Between November 2003 and January 2004, Hewitt surveyed 521 foreign-owned, locally-owned, and joint-venture organizations across 23 industries representing approximately 650,000 employees. The comprehensive regional survey measures actual and projected salary increases and compensation practices for five employee groups, namely, Senior/Top Management, Manager, Professional/Technical/Supervisor, Clerical/Support, and Manual workers.

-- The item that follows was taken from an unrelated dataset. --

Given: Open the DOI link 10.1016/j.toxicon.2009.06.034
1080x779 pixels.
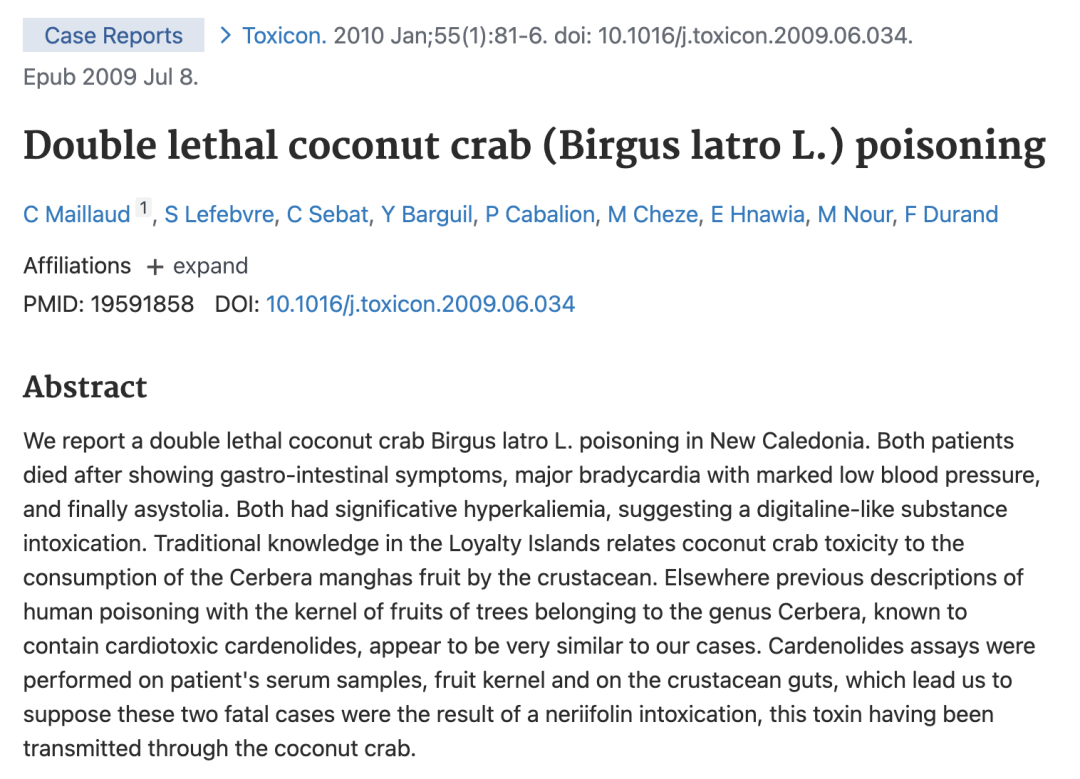Looking at the screenshot, I should pos(420,304).
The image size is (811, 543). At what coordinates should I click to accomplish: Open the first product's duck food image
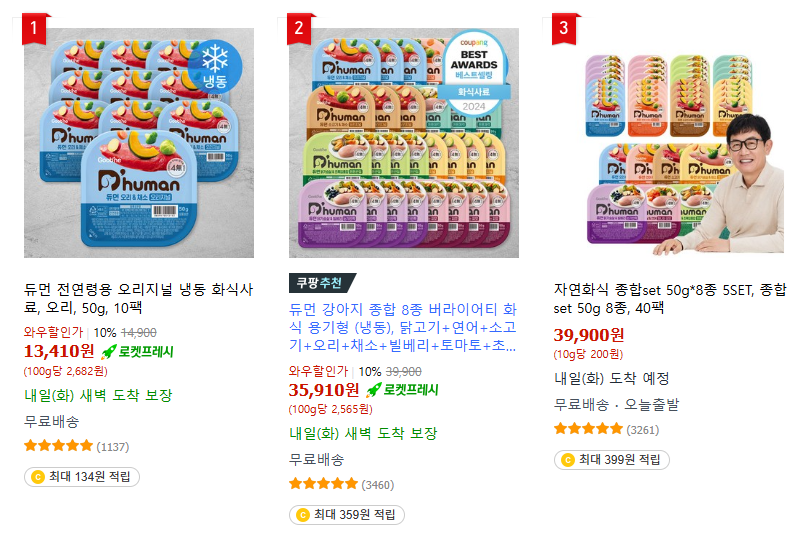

It found that salary increases ranged from 9.5% - 12.6% in 2003, as compared to increases between 7.7% - 10.9% in 2002. (Chennai reported the highest average salary increases of 13.5%, followed by Bangalore and Kolkata, with increases of 12.5% and 11.5%, respectively.) For 2004, the Hewitt study projects that the average salary increases will range from 9.7% to 13.4% across all employee groups. The study also found a drastic reduction in respondents projecting the need for a salary freeze at 0.2% in 2004, compared to 4% in the previous study.
While hiring has picked up, the job groups that ranked the most challenging to fill in 2003 were IT, Operations, and Sales. The highest attrition rates came in the Entertainment/ Communications/ Publication industry (26.2%), followed by the IT Enabled industry (23.4%). Meanwhile, the lowest attrition rate was in the Chemicals industry (6.2%).